The figures were released just a few days apart. For the second consecutive year, the number of jobs in the micromechanics and watchmaking segment in Switzerland increased, gaining 2.2% to 59,103 at end September 2019. That’s 4,200 more since 2017. At the same time, we learned that exports of Swiss watches had fallen in volume terms to 20.6 million units, losing 3.1 million units (-13%) in 2019 and 7.5 million since 2015. All this as the industry gains 3% in revenue. In other words, Swiss watchmakers are producing less but earning more and taking on new staff. How do we explain what looks like a dual paradox?
Ever since the financial crisis of 2009, monitoring of the Swiss watch industry has revealed a cause and effect relationship between exports and employment: any rise or fall in sales was matched by a corresponding movement in the number of jobs. Until 2017, when the number of exports fell by 1.1 million units while revenue grew by CHF 500 million year-on-year. “I don’t think this is a new phenomenon,” says Jean-Daniel Pasche, President of the Federation of the Swiss Watch Industry (FH), “but it is the first time I’ve seen it happen since joining the Federation in 1993.”
The main reason volume sales haven’t picked up lies with quartz watches, which struggled that year (and still are) to win customer dollars against competition from Chinese-made fashion watches, smartwatches, but also products in other sectors such as leather goods or electronics. Add to this the impact of the new Swiss-Made criteria that came into effect on January 1, 2017. According to Pasche, some entry-level Swiss brands chose to drop the label, which effectively took them out of statistics.

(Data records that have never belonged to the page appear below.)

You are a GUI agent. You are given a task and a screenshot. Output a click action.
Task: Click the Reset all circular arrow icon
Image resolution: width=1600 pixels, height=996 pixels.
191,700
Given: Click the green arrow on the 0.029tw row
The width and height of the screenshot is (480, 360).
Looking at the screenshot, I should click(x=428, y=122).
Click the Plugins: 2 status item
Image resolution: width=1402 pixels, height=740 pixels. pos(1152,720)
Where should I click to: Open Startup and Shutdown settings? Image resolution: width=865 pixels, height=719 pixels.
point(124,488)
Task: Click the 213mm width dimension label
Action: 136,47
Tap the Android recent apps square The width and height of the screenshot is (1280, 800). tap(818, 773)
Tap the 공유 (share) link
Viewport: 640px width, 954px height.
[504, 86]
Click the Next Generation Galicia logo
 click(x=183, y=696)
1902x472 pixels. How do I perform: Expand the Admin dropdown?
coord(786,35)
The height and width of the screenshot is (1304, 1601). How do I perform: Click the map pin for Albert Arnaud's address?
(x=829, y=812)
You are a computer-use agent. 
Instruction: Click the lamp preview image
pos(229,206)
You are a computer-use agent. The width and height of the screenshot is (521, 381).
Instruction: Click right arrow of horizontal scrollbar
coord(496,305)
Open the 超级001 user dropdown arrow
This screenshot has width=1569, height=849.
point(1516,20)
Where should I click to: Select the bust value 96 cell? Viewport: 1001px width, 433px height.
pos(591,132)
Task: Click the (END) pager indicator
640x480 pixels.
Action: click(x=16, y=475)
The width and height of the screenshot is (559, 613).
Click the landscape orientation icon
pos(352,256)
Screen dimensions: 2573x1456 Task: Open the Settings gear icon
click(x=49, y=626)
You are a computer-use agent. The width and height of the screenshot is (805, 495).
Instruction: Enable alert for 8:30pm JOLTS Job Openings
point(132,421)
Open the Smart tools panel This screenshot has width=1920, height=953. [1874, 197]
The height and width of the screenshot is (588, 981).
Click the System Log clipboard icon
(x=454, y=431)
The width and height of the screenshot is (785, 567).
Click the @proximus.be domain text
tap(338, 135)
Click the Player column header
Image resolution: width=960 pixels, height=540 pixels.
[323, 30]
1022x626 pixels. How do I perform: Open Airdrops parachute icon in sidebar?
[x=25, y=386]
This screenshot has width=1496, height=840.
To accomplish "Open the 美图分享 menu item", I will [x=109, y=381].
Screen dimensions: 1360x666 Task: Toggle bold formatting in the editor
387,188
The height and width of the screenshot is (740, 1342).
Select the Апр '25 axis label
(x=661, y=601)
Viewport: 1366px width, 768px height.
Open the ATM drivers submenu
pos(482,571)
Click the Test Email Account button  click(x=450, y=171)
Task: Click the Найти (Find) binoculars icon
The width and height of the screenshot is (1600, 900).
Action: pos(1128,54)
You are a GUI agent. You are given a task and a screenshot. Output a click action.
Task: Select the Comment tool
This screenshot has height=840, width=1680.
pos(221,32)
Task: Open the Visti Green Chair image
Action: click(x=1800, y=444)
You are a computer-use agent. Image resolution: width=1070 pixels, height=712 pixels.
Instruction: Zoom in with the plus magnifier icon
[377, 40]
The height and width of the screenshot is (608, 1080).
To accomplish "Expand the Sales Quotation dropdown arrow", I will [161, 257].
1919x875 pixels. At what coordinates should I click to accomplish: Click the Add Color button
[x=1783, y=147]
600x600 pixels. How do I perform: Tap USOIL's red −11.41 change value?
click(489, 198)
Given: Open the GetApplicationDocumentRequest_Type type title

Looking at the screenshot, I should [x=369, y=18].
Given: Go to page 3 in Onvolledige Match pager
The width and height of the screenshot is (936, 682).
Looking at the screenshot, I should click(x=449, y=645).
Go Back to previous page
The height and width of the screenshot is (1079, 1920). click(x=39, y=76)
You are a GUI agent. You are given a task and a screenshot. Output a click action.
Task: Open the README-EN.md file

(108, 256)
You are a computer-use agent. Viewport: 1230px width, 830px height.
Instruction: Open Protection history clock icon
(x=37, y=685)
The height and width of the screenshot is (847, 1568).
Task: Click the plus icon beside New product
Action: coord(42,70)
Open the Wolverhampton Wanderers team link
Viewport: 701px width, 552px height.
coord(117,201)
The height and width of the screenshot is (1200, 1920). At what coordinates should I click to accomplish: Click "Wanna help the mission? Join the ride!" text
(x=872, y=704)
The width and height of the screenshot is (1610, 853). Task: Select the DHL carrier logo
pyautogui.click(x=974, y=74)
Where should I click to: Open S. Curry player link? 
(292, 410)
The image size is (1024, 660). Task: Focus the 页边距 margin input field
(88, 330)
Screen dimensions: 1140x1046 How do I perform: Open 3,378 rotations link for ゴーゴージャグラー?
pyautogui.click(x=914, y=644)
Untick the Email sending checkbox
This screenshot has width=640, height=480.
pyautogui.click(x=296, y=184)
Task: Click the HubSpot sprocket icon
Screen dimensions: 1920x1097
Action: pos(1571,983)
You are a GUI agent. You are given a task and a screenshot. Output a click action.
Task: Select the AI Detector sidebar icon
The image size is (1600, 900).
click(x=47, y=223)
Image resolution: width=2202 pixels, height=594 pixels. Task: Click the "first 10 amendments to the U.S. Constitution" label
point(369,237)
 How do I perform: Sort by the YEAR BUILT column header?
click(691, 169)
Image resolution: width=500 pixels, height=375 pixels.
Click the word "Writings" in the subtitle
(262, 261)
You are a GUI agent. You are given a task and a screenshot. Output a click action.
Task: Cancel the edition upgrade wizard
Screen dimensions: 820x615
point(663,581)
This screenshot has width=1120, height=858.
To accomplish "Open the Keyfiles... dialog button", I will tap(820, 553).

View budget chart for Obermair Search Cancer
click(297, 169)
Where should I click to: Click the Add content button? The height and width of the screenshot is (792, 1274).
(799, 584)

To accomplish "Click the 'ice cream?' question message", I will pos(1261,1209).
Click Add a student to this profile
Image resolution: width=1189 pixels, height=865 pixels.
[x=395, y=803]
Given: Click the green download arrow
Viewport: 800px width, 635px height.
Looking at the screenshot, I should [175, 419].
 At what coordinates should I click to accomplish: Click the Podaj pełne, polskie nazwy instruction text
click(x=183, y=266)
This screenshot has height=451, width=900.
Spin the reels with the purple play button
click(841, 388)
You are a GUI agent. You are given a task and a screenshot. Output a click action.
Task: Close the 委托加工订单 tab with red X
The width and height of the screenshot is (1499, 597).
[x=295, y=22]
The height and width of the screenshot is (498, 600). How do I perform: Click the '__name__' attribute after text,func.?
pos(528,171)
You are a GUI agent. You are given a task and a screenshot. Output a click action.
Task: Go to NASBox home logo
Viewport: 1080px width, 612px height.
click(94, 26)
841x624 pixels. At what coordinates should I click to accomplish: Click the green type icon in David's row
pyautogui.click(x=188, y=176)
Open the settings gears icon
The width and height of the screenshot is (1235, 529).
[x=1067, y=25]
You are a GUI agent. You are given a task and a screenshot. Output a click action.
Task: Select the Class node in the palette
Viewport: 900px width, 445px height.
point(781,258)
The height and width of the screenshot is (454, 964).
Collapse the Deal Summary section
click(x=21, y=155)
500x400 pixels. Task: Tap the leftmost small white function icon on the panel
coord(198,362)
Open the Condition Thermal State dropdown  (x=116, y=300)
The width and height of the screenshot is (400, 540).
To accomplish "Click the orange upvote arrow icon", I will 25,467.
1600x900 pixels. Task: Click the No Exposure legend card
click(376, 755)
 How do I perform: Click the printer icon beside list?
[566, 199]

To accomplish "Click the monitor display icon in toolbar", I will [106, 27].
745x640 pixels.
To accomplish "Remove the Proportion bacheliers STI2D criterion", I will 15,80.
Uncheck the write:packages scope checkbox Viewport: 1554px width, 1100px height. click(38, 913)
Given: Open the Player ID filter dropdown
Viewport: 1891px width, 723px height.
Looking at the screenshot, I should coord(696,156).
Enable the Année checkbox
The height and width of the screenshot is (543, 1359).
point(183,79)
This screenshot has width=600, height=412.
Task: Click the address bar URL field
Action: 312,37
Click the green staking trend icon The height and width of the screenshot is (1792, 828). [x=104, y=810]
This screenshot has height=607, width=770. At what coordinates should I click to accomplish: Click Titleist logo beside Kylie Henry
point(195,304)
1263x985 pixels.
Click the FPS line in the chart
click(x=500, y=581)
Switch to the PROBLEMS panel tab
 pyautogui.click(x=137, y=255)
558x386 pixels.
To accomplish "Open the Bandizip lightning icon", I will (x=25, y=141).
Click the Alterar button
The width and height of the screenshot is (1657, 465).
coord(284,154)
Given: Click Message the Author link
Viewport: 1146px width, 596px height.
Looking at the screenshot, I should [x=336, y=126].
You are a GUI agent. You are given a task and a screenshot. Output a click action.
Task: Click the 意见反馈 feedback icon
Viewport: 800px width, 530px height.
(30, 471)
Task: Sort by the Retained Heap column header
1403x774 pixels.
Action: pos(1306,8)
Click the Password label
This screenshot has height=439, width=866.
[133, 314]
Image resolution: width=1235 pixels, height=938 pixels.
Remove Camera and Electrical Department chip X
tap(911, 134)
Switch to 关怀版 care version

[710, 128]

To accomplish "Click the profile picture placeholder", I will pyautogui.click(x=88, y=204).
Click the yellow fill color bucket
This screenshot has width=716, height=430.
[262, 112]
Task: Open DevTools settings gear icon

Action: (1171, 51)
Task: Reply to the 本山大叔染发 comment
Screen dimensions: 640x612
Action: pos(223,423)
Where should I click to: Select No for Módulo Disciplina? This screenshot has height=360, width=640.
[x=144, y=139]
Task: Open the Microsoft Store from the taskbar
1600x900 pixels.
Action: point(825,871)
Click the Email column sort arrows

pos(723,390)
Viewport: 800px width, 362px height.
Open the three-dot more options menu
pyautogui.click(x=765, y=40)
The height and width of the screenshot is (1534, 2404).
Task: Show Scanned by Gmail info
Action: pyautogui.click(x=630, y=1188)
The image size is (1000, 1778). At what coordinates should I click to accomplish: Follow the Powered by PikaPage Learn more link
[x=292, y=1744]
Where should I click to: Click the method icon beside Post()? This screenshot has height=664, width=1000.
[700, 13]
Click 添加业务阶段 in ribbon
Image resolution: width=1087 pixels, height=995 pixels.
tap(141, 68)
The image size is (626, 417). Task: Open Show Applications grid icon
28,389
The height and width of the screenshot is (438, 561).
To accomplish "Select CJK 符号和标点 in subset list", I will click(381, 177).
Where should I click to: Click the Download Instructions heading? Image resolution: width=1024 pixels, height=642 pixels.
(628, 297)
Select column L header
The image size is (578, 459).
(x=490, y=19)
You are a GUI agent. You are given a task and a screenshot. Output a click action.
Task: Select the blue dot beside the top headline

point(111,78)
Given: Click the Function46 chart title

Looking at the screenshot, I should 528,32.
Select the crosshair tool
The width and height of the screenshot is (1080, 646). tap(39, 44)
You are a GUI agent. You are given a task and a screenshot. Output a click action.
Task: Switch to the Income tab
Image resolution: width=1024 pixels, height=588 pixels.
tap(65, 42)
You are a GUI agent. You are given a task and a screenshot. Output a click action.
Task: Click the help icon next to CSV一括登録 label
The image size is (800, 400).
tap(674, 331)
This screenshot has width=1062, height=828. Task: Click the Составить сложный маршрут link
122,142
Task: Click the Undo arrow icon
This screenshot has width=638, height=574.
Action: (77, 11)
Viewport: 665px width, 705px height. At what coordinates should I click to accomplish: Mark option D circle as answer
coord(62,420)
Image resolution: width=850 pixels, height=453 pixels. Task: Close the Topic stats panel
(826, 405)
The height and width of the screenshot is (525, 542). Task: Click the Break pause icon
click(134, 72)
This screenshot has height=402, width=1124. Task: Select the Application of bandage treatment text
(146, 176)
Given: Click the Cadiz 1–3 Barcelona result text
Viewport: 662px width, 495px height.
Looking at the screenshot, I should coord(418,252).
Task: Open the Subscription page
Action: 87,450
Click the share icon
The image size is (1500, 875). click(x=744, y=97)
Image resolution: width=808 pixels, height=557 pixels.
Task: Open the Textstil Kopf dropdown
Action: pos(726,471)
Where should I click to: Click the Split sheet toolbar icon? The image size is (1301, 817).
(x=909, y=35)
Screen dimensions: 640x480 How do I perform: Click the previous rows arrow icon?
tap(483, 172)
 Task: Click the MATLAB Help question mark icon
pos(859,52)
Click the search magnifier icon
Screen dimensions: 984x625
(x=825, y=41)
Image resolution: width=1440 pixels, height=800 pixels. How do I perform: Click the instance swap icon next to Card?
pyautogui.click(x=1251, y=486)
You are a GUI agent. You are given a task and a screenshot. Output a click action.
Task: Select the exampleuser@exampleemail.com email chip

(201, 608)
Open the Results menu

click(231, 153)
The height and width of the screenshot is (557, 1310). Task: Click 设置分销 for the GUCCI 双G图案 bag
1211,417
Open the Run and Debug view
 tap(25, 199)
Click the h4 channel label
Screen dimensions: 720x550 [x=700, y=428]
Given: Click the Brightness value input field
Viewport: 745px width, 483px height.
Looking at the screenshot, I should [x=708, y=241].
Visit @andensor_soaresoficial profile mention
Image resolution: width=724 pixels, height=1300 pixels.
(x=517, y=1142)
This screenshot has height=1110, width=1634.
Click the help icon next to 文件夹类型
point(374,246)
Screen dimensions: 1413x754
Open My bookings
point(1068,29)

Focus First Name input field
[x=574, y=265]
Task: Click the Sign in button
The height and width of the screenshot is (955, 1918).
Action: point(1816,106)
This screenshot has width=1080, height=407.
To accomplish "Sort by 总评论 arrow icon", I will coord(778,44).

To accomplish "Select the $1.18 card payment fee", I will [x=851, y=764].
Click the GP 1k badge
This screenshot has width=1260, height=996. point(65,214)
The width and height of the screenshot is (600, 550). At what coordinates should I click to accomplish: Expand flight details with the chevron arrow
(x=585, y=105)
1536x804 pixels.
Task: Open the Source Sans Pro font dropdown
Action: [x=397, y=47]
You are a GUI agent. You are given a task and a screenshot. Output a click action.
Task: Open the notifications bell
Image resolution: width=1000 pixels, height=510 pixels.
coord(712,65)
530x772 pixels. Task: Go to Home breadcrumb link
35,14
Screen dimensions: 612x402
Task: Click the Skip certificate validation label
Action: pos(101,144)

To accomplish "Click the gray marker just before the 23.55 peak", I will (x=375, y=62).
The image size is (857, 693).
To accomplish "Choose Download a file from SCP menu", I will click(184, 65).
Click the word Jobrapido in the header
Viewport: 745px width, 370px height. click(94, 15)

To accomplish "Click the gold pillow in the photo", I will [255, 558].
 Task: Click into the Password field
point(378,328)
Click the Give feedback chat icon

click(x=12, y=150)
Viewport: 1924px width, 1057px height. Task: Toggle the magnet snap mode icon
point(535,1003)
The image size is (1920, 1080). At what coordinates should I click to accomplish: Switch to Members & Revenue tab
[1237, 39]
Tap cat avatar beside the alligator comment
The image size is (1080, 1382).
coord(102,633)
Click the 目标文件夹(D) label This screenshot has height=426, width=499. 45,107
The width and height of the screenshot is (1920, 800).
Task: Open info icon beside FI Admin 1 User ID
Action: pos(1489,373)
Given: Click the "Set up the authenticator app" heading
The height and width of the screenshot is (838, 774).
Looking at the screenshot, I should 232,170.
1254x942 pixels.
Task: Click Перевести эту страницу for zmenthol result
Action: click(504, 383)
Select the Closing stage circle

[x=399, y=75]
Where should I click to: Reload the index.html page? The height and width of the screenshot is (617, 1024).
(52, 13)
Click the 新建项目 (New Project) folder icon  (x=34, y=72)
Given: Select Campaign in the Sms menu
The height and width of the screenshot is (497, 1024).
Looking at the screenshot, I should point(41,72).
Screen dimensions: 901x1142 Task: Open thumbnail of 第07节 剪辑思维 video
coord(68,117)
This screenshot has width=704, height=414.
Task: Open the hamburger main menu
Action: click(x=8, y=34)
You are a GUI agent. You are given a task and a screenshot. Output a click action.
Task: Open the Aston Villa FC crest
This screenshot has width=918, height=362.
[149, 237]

A second paradox followed in 2018, when volume sales continued to contract (-600,000 units) but the sector started hiring again (+2,900 jobs). A repeat performance in 2019 raised legitimate questions. “This yo-yo effect isn’t new,” comments François Matile, secretary-general of the Convention Patronale de l’Industrie Horlogère (CP), an organisation of employers in the sector. “The number of jobs has tended to vary by 4% to 8%. What we are noticing are much closer, shorter cycles. It all goes much faster today.” Entry-level is relatively unaffected by these fluctuations, as Jean-Daniel Pasche explains: “This segment is already highly automated. Positive or negative, the impact on employment is therefore minimal.”
Swiss watchmaking is in the throes of a quiet revolution. For the past three years, growth in export value has come from watches with an ex-works price above CHF 3,000 (CHF 7,500 at retail). “The higher up the price scale you go, the more sales increase, and the further down the price scale you go, the more sales decrease,” confirms Pasche. As a result, hiring is almost exclusively linked to high-end production. If the situation continues, we could witness a paradigm shift: the foundations of the Swiss watch industry, historically made up of entry-level products such as the Swatch, could disappear – or at the very least considerably shrink in size. Does this mean the future lies with luxury? “It’s where 90% of revenue is made,” says Jean-Daniel Pasche. “But if the industry wants to remain the global leader, conserve its image and cover every market, entry-level has to stay. Then it’s a matter of finding people who are prepared to give it a go.”